La mayoría de los escritores tienen que sortear dos tipos de retos vocacionales: la batalla solitaria por crear una obra valiosa y la lucha por imponerla cuando el público la rechaza o la ignora. Como el mundillo literario suele menospreciar a los nuevos valores, la búsqueda de reconocimiento se topa con obstáculos que la obra por sí sola no puede vencer. Un obstinado aspirante a la gloria puede recurrir entonces a la política para persuadir a las autoridades culturales reacias a conceder sellos de prestigio, o a la guerra, impugnando sus juicios desde una tronera de francotirador. Tanto la diplomacia como la revolución persiguen el mismo fin: hacer visible una obra que de otra manera quedaría sepultada en las catacumbas. Todos los ismos de principios del siglo XX siguieron la ruta beligerante, pero congraciarse con la burocracia cultural, las academias o los cenáculos siempre ha redituado más prestigio a los trepadores. Por supuesto, nadie confiesa jamás que se valió de tales argucias para obtener notoriedad o laureles: ocultar el polvo bajo la alfombra es indispensable para alcanzar la anhelada consagración.
Desde la trinchera opuesta, el polaco Witold Gombrowicz (1904-1969) buscó toda la vida consagrarse a puñetazos y lo consiguió cuando ya era viejo. En el voluminoso Diario que empezó a publicar por entregas recién llegado a la Argentina, donde vivió 22 años, nunca ocultó sus grandes ambiciones literarias ni el método elegido para imponerlas: el combate abierto contra todos los críticos o revistas que lo menospreciaran. Los principales escritores polacos eran el blanco favorito de sus ataques, pues tenía la íntima convicción de haberlos superado con creces. Sólo él representaba el verdadero salto al futuro de la literatura universal, y gracias a su talento de polemista, poco a poco fue ganando adeptos entre otros autores y críticos marginales que lo erigieron en cabecilla de una revuelta.
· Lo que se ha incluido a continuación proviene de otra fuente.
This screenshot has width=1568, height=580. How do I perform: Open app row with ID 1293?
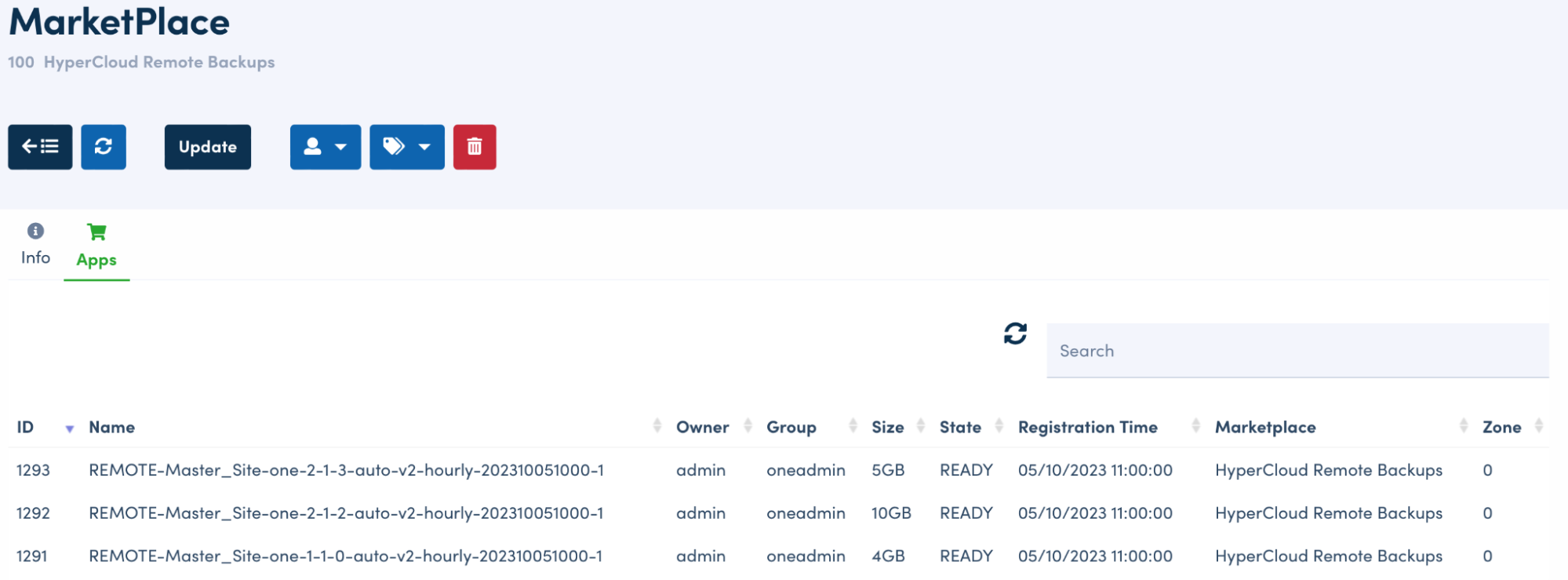[346, 470]
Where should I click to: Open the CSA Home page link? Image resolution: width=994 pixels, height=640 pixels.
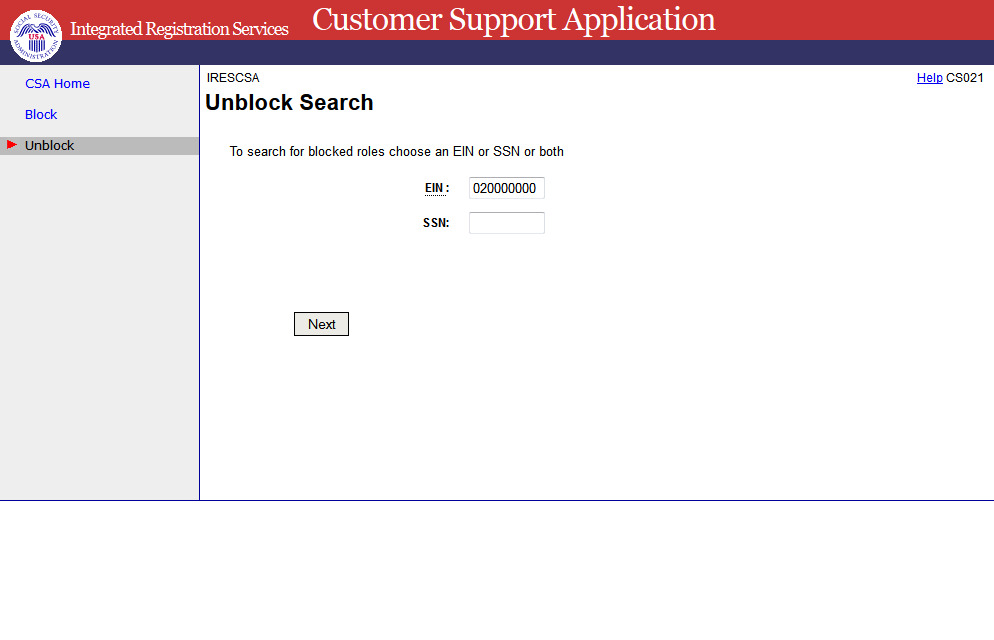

Gombrowicz deploraba que el argumento de autoridad distorsionara la apreciación estética. A su juicio, el público de los museos no podía experimentar un deleite espontáneo porque lo habían predispuesto desde la escuela a venerar de rodillas las obras maestras. Harto de esa admiración borreguil, quiso dinamitarla escribiendo, por ejemplo, una estupenda diatriba Contra los poetas, publicada en México por Tumbona. Sin embargo, cuando publicó en Argentina su novela Ferdydurke, que tradujo al español un equipo de escritores encabezado por el cubano Virgilio Piñera, lamentó no poder utilizar a su favor el argumento de autoridad: “En un medio literario donde nadie confía en nadie, donde no hay gente capaz de imponer un valor, Ferdydurke no puede ganar autoridad alguna. Porque los libros difíciles exigen esfuerzo y la autoridad es indispensable para forzar a la gente a leerlos”. Su queja era infundada, pues en la Argentina de mediados de siglo XX sí había un grupo de escritores que gozaba de credibilidad: el cenáculo de la revista Sur, encabezado por Borges y Bioy Casares. Pero para convencerlos de su valía —se queja Gombrowicz en otra entrada del diario—, hubiera necesitado un sello de prestigio proveniente de París, algo que no consiguió hasta los años 60, cuando ya le faltaba poco para morir.
En la beligerancia de Gombrowicz nunca falta un toque de humor y confieso que por eso disfruté su Diario, a pesar de no coincidir con muchos juicios autoritarios. Sin embargo, sus ficciones adolecen de una proclividad a la disertación que desdibuja a los personajes. En novelas como Ferdydurke y Pornografía (las únicas que conozco y conoceré, pues no me despertaron el apetito para leer otras), dinamitó sin duda las convenciones de la novela tradicional, pero lo que dejó en pie es inferior a ella. A partir de los años 60, Gombrowicz logró imponerse al fin en los círculos literarios de Francia, pero si leemos estas novelas con la misma desconfianza en el argumento de autoridad que su autor propugnaba, de su relumbrón sólo queda el humo. A medio camino entre la literatura del absurdo y la novela de tesis, estas asfixiantes parodias de novela filosófica derrapan a menudo en el galimatías conceptual. Para colmo, la macarrónica versión al español de Ferdydurke, publicada por Seix Barral, demuestra que en materia de traducciones 20 cabezas piensan menos que una. Si Borges o Bioy leyeron este adefesio, tuvieron motivos de sobra para poner en duda la valía de su autor.
Los dispensadores del prestigio creen que pueden imponer al público un régimen de lecturas forzadas, pero el renombre adquirido por decreto se derrumba tarde o temprano, junto con la autoridad que lo impuso. Sólo el arte de la seducción sobrevive a las modas literarias. Los árbitros del gusto nunca podrán abolirlo, aunque hayan conquistado el poder cultural a punta de metralleta.